On the enjoyable official podcast, Andy Sinton was chatting about how Ollie is changing not only tactics, but style every week. He feels at Blackpool his team were too easy to read after half a season in the Prem, so now he's decided to be more unpredictable. And he is. Not only is the actual team impossible to predict from week to week (on Saturday he seemed to want to rest all the players called up for international duty - smart thinking) but so is our style. Against Cardiff there was some long ball, and a lot of pressing. Against Barnsley, it was all action with some wonderful passing football through the midfield. On Saturday it was, for the first half at least, undeniably route one, with the midfield often being bypassed completely and Luke Freeman only scoring because he was feeding off scraps, rather than a great move from the back.
To some degree it worked, but the feeling by half time was that if we did play a little more football, add a little more width, then Rotherham were there for the taking. So, another change in style: sod defence. Hall moves up, Yeni moves up, 4-3-3. Yeni takes over. Instant rewards. By the end, we had the outrageously talented Ravel in easily his best cameo so far, and the promising Goss playing in deep midfield and pulling the strings rather beautifully.
Earlier this season some people were asking what was our set up, what is our style. Ollie's idea seems to be to have about four styles, and if we can be comfortable in all of them, how can teams prepare for that?
Ah yes, the dangers of judging a player too early. I was laughed at on here for suggesting he was part of some burgeoning choices for Ollie in terms of offence. But there's always been something there. Saturday, he was anonymous in the first half, playing an unfamiliar role while Pav warmed up menacingly on the touchline. But once he was moved into the front three, he scored one and set up the other two. He seems very popular with the players (the team look very happy generally) and with each game he's getting better. He has pace, delivery, and a wicked shot. When even Ravel doesn't argue if he wants to take a free kick, you know he has something special in his locker. Think there is a lot more to come from him.
I know I often talk about Hall, but I'm a bit staggered by his whole career with us. Bought for nothing, completely unheralded, Ramsey even suggesting it was a hopeful buy more than anything. But he forced his way into the side, did lose a bit of form, but was still Player of the Season. Then got asked to play in midfield by Ollie in what seemed like a classic Ollie move of playing centre backs everywhere except centre back, but he's nailing it. He gives us so much flexibility, without the need for substitutions. We went from 5-3-2 to 4-3-3 just by shifting him up a bit, and he looked comfortable. On top of that, in the space of two second half minutes, he executed a lovely outside of the boot through ball, a blind nutmeg that would've given Adel a boner, and a crunching, smashing challenge that could have been a red card were it not such a beautifully timed tackle. Marvellous.
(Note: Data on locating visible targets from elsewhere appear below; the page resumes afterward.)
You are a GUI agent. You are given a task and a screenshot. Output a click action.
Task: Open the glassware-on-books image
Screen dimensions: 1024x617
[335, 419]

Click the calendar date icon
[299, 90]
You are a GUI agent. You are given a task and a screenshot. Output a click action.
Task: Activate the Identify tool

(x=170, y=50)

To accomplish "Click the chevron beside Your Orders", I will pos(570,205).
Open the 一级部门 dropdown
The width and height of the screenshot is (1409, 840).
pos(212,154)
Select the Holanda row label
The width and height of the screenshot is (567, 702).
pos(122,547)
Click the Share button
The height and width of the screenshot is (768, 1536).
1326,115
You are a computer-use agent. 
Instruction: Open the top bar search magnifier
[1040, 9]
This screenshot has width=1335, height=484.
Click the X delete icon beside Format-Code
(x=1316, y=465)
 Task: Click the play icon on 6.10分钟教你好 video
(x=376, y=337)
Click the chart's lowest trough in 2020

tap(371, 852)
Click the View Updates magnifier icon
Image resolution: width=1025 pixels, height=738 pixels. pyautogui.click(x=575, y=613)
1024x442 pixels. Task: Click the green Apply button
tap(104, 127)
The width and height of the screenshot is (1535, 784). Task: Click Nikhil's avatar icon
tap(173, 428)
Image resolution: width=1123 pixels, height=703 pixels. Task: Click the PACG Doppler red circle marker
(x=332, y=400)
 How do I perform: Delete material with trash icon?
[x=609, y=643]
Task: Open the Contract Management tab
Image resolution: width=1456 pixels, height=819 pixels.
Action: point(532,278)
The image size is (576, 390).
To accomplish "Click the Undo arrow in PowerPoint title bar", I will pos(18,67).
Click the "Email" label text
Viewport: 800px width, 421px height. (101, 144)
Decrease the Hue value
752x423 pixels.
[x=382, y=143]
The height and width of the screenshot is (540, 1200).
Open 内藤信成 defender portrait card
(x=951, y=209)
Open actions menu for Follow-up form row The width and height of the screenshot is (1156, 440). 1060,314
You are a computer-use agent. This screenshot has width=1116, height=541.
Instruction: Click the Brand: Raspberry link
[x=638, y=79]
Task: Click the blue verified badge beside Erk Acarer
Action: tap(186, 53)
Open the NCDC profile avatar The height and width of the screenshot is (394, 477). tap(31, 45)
Law of averages, I guess. Ollie tried with Palmer, Bignot, Santos, Rose and I'm sure one or two others, but finally the defender-turned-midfielder trick is working a treat.
Very unlucky not to score, as he keeps his run going of either scoring or hitting the frame in pretty much every game. If he'd been on from the start I'm sure he'd have made enough hay to fill a barn. If Rotherham struggled with the dual threat of Sylla (wonderful assist for him, by the way) and Smith, they had absolutely no answer to the pace and movement of Washington and Yeni buzzing around them and popping up all over the place. Hope it goes well for him on international duty - like Yeni, there's more to come.
Thought he had a decent game, nothing spectacular, looked a little lost in the first half. But just to say: at last. Hopefully the floodgates will now open and he'll score two next season. Come on Mass! Popular goal with the players too - suspect he's been the subject of some classic training ground bantz about his lack of goals.